Musicians boycott Spotify over Joe Rogan podcast

February 01, 2022: Spotify has found itself in hot water over concerns that its famous podcast star Joe Rogan spreads coronavirus misinformation in a controversy that echoes the crises Facebook and other social media giants face in recent years.

The music streaming platform is being boycotted by legendary musicians like Neil Young and Joni Mitchell, slamming its decision to continue hosting Rogan’s popular podcast “The Joe Rogan Experience.”

Rogan is sparking controversy with accusations that he is repeatedly spreading conspiracy theories regarding Covid-19 and promoting the use of ivermectin to treat coronavirus symptoms, despite warnings that there’s no proof it can be effective at treating Covid.

In December, 270 science and health professionals wrote an open letter accusing Spotify of enabling Covid misinformation and calling for the company introducing measures to address false or misleading claims about the virus.

On Saturday, Nils Lofgren, guitarist for Bruce Springsteen’s E Street Band, joined the chorus of musicians pulling their music from Spotify over the Rogan controversy.

On Sunday, Spotify said it would add disclaimers to any podcast episodes that include discussion regarding Covid and direct users to public health sites for more information.

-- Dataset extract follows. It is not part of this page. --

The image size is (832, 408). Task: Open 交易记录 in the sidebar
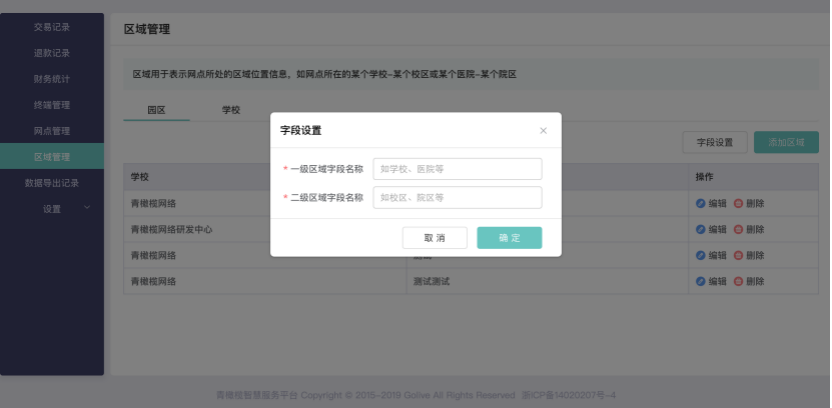(x=52, y=27)

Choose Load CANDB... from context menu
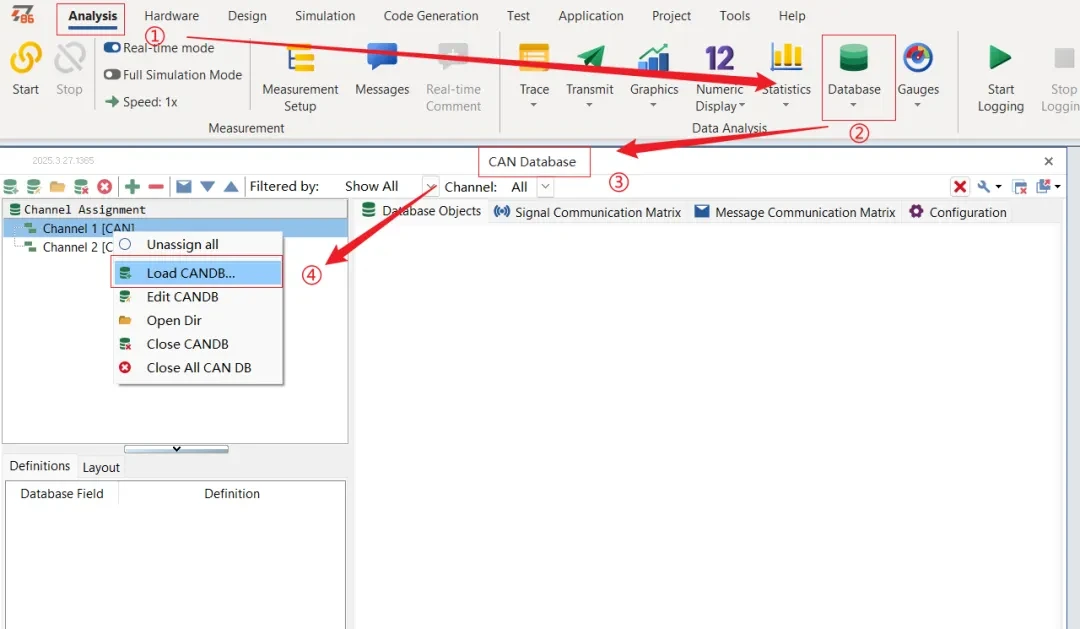tap(190, 273)
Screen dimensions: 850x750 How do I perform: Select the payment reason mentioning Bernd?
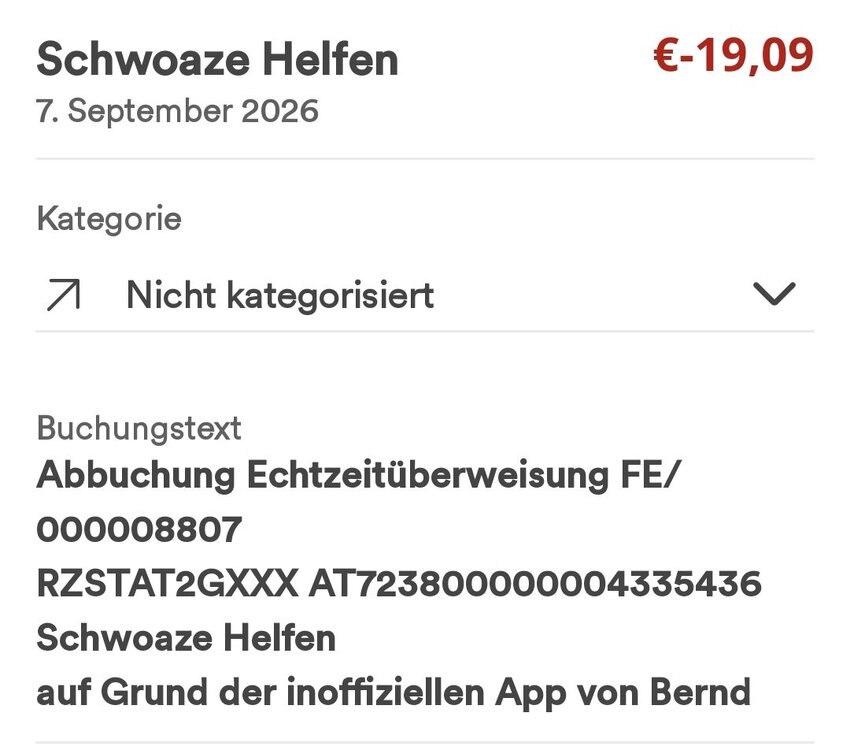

CEO Daniel Ek said the platform didn’t want to “take on the position of being content censor” but would ensure consequences for creators who break its rules.

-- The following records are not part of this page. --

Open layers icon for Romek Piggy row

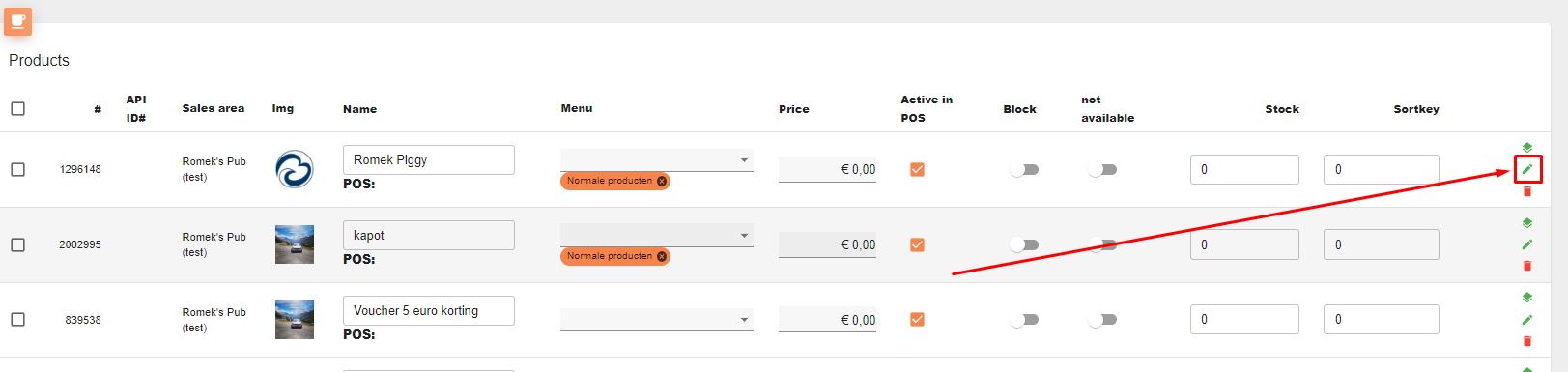(x=1527, y=148)

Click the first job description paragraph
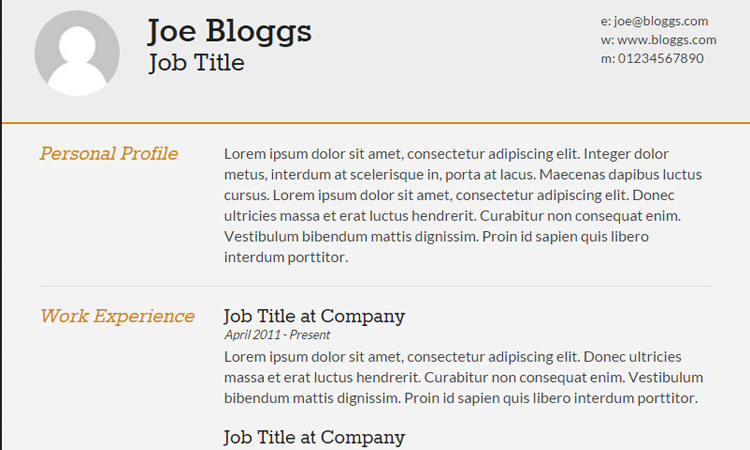coord(463,377)
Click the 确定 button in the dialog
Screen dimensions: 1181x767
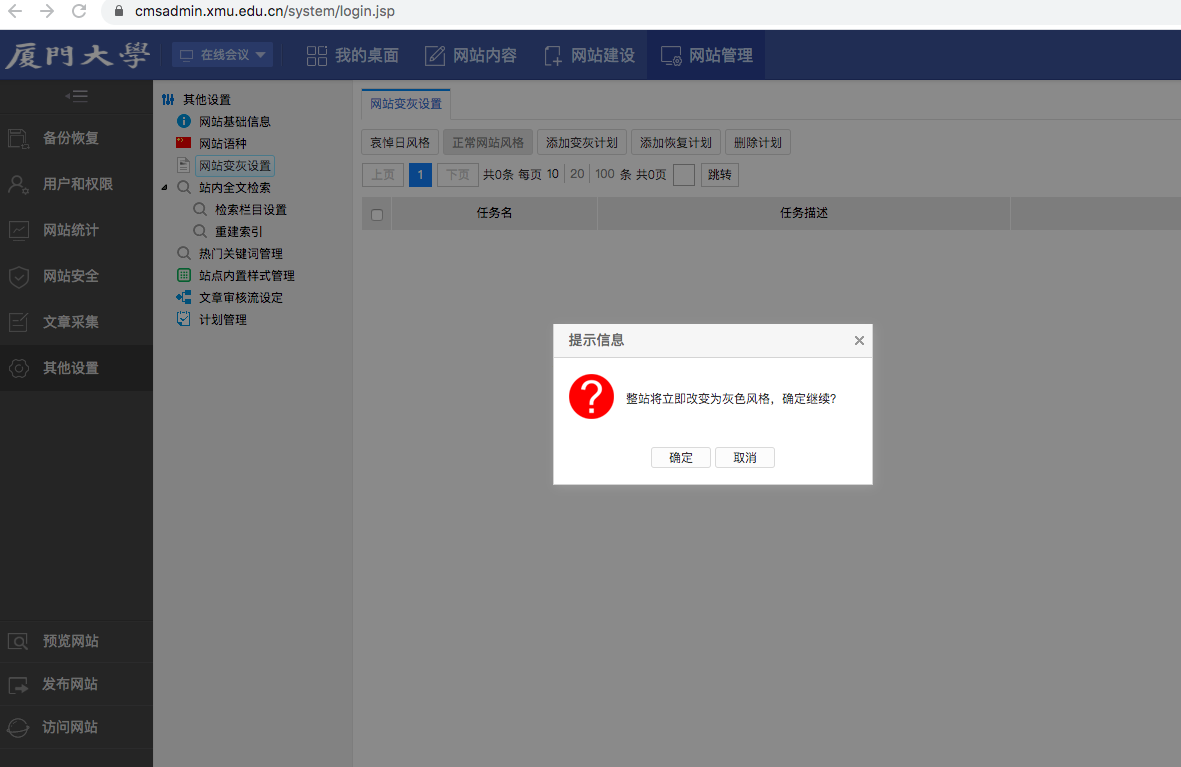click(681, 457)
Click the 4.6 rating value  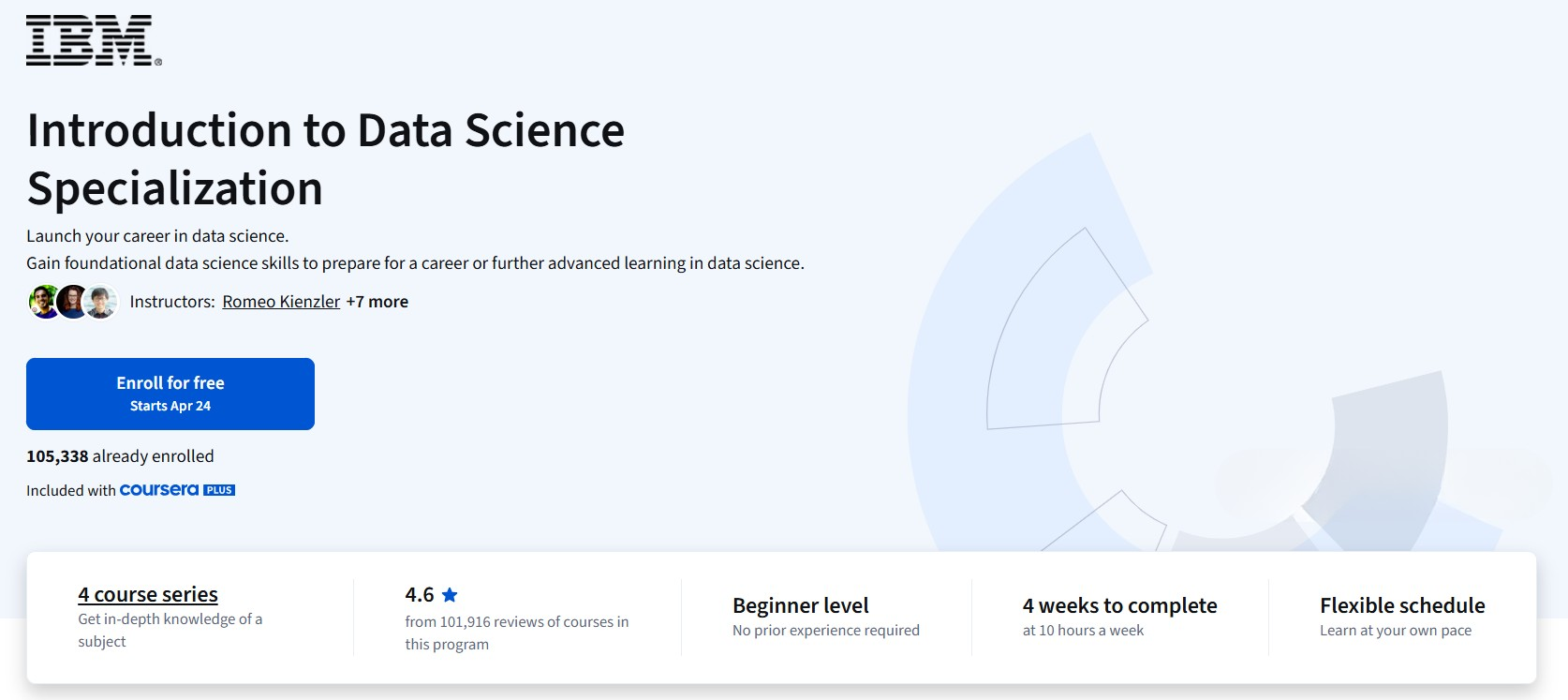[x=418, y=593]

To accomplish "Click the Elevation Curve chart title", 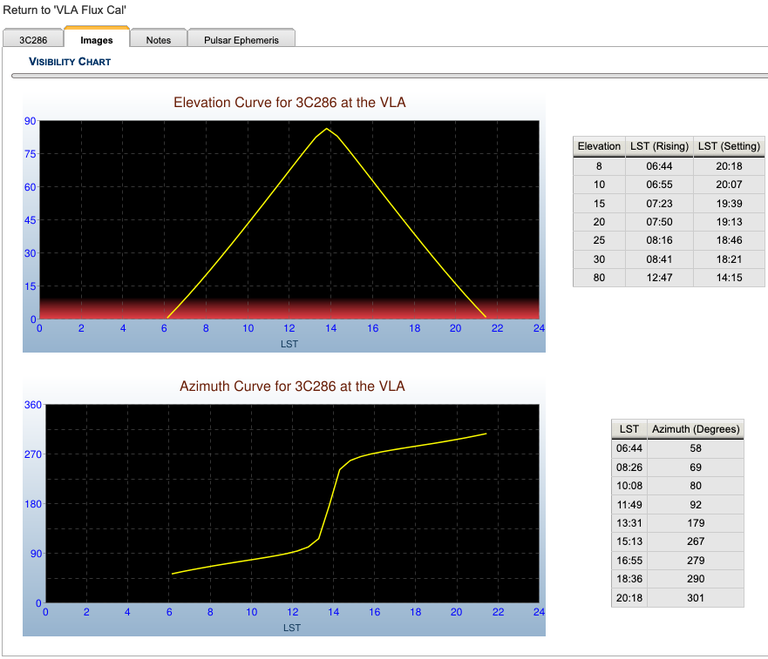I will coord(290,102).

Rogan himself responded to the controversy late on Sunday. In an Instagram post, he is criticizing news outlets for creating a “distorted perception of what I do” and defended his decision to interview Dr. Robert Malone, an infectious disease specialist. The latter was banned from Twitter for spreading Covid misinformation.

He then apologized to Spotify, Young, and Mitchell, pledging to “do my best to try to balance out these more controversial viewpoints with other people’s perspectives.”

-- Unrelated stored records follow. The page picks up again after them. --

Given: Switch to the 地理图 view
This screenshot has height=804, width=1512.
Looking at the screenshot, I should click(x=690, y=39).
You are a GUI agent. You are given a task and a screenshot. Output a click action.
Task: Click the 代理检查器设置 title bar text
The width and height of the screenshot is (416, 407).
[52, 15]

The debacle parallels the scandals that have plagued Facebook and other tech giants over the years.

Facebook, now named Meta, faced mass boycotts from major advertisers in 2020 over criticisms that it wasn’t doing enough to tackle hate speech. And a data-sharing scandal in 2018 resulted in hundreds of thousands of users who shared the hashtag #deletefacebook in protest of the social networking site.

Although, YouTube dealt with an advertiser boycott of its own in 2017 when a flood of brands pulled advertising from the Google-owned video-sharing site more than concerns about hateful and offensive content.

Spotify has mostly eluded criticisms over its content moderation policies. But its push into podcasts, and support of Rogan, has now placed it firmly in the firing line.